Originally written by Tim Pigeon
Robb Flynn and the boys have returned for a fifth round and there are some welcomed changes afoot. Even Robb admitted that 2001’s Supercharger was a flop, perhaps slightly due to its release so close to September 11th, but mostly due to its lack of quality metal. The nu-metal direction explored on The Burning Red was fully realized on Supercharger, and while the album was bookended by two solid tracks (“Bulldozer” and “Supercharger”), most of what lay between those two was uninspired, riff-less pap. OK, the album wasn’t THAT terrible, but it was a substantial step below any of their prior three releases.
For some reason, Machine Head decided to go backwards in time for this album, and for that I thank them. They parted ways with the underwhelming Ahrue Luster and brought in the more metal-minded Phil Demmel, Flynn’s bandmate from the Bay Area thrashers Vio-lence. Overall, TTAOE comes off as a follow-up to the supreme Burn My Eyes, while still retaining some of the better aspects of their detour into nu-metal. Colin Richardson did a fine job on the production, delivering a sound very much like that heard on Burn My Eyes – clear mix, thick guitars, the traditional MH harmonics, all that. Robb’s vocals are as good as ever, with him successfully mixing his trademark, venomous bark with the emotionally-tinged cleaner style he’s been using recently. In my opinion, he’s one of the best vocalists in the genre.

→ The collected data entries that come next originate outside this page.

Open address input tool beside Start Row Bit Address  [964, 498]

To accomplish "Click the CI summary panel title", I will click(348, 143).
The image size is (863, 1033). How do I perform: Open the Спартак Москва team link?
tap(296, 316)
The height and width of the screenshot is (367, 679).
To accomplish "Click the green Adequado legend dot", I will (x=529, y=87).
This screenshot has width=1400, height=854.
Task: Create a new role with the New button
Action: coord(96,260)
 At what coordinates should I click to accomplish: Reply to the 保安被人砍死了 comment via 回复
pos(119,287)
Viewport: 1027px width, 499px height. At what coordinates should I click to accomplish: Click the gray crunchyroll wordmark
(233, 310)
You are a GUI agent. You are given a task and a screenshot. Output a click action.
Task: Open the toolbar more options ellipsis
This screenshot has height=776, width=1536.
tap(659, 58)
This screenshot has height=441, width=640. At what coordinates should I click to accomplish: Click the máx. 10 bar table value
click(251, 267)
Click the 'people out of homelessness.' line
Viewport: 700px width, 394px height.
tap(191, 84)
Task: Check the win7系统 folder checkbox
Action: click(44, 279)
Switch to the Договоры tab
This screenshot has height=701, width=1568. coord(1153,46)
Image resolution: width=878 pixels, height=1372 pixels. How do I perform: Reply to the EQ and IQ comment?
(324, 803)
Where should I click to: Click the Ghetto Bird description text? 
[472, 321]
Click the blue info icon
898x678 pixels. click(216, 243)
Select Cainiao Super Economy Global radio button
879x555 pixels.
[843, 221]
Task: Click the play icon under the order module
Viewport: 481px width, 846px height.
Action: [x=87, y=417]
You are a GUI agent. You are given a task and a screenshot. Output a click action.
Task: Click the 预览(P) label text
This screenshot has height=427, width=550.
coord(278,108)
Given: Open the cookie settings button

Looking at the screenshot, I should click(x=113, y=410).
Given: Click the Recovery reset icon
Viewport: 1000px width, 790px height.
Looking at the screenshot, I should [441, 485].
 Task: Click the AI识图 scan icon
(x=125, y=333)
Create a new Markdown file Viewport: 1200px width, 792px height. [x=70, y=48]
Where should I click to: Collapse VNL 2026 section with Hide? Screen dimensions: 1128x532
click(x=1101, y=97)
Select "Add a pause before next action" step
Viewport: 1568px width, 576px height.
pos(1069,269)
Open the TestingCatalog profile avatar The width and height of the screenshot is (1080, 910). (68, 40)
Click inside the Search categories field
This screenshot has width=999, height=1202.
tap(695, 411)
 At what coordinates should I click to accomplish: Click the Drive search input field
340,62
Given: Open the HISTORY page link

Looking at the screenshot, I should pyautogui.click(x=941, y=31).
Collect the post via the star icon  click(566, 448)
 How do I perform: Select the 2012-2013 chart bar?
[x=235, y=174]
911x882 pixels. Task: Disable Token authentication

The guitar work is probably the best they’ve ever had, with better solos and high-quality, crunchy riffs (relative to their past work, of course. They’re not Vader licks or anything). The opening track, “Imperium,” is one of the finest songs this band has released. It’s up there with such stellar tracks as “Take My Scars” and “I’m Your God Now,” but even more ambitious in nature. Over it’s seven minutes, it slowly builds to a crescendo, bringing in a devastating riff that sounds eerily like our old favorite from Davidian, and then the double bass ushers in some fine Gothenburg riffage before finally blowing up in a burst of more double bass mayhem. This is pure metal straight outta 1994. And that is what frustrates me most about Machine Head. Why can’t they just slay like this on every song? Stop fucking around and just release that killer metal album you’re all still capable of.
Some of the songs still suffer from that affliction of silly noises being played under the verses, but for the most part they’ve fixed that problem. “In the Presence of My Enemies” is another fine track that builds slowly towards a strong, thrashy finish. Last but not least, they close up shop with another slow, fantastic number that bleeds hurt, particularly in the solo at 4:10. I hate to suggest it, but this is one band that could write a damn good soft album. From “Violate to The Burning Red” to “Deafening Silence,” I love them all.
So it should be obvious by now that I’m very familiar with the Machine Head Battery. (Remember that term?) They were one of the bands, along with Pantera and Fear Factory, that taught me to appreciate the hard and heavy side of music. While this album may not stand as tall amongst the new releases of bands like Lamb of God, Dew Scented, Vital Remains, or Kalmah, it’s a fine return-to-form from this once-influential band. I just hope there are still any fans around to hear it. Welcome back to the dark side, men.